### LISTED RECORDS
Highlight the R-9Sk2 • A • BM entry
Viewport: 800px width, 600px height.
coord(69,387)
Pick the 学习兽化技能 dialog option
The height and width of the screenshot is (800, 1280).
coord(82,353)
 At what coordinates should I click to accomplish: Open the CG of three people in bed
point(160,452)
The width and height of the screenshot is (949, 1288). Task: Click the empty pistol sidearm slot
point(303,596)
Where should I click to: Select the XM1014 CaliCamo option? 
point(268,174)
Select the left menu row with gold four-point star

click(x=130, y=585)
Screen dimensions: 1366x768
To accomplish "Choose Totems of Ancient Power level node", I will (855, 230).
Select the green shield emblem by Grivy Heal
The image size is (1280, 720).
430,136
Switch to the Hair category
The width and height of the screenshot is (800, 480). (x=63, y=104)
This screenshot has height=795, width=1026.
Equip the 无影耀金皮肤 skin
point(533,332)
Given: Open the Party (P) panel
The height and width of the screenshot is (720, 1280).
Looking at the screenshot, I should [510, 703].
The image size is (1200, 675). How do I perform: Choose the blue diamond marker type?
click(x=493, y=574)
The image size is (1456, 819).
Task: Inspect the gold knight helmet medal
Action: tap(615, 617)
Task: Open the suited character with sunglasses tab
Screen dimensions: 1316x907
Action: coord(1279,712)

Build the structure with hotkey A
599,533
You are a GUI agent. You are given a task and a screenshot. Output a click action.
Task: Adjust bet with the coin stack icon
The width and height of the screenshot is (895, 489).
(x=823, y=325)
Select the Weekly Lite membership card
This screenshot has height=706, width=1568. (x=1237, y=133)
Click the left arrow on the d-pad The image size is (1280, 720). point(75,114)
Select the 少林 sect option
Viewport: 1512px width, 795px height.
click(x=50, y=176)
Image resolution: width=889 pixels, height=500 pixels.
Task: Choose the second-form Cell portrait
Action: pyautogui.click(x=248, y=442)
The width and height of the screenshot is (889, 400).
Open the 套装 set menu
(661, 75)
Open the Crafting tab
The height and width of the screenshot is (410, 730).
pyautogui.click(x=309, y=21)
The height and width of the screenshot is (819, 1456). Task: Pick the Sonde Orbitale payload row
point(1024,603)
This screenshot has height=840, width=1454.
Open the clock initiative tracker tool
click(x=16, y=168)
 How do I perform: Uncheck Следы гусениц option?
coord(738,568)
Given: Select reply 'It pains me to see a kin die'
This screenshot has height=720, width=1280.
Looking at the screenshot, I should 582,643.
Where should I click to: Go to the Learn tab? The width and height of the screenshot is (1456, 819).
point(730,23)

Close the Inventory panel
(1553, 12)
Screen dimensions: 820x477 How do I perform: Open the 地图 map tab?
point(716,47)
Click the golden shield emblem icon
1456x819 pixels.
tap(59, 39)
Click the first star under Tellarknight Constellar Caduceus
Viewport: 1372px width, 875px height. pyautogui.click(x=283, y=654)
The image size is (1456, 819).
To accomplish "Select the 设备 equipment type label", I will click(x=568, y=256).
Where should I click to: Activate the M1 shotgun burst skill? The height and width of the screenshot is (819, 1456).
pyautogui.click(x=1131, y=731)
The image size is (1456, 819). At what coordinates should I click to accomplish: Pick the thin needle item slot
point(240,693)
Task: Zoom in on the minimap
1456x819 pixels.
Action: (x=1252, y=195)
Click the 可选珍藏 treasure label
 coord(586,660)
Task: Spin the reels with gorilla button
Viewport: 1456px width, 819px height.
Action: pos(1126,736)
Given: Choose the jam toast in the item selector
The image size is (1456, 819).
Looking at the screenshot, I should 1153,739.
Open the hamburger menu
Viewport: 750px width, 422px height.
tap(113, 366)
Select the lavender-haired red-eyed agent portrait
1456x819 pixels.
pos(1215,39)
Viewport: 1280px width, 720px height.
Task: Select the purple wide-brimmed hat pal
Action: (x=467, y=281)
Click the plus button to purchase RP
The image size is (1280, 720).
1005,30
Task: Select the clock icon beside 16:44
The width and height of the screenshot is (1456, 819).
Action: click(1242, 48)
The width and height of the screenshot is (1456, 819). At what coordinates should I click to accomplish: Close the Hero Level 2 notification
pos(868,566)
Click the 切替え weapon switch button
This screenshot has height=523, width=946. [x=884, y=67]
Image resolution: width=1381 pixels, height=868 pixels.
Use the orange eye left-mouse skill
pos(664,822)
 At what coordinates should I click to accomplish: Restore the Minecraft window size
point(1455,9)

### GOAL
Rewrite the material from its first line through the line containing "click(x=130, y=585)", keeping the requests and moving every coordinate in the answers up by 7. Give only those lines.

### EXPECTED OUTPUT
Highlight the R-9Sk2 • A • BM entry
Viewport: 800px width, 600px height.
coord(76,394)
Pick the 学习兽化技能 dialog option
The height and width of the screenshot is (800, 1280).
coord(89,360)
 At what coordinates should I click to accomplish: Open the CG of three people in bed
point(167,459)
The width and height of the screenshot is (949, 1288). Task: Click the empty pistol sidearm slot
point(310,603)
Where should I click to: Select the XM1014 CaliCamo option? 
point(275,181)
Select the left menu row with gold four-point star

click(x=137, y=592)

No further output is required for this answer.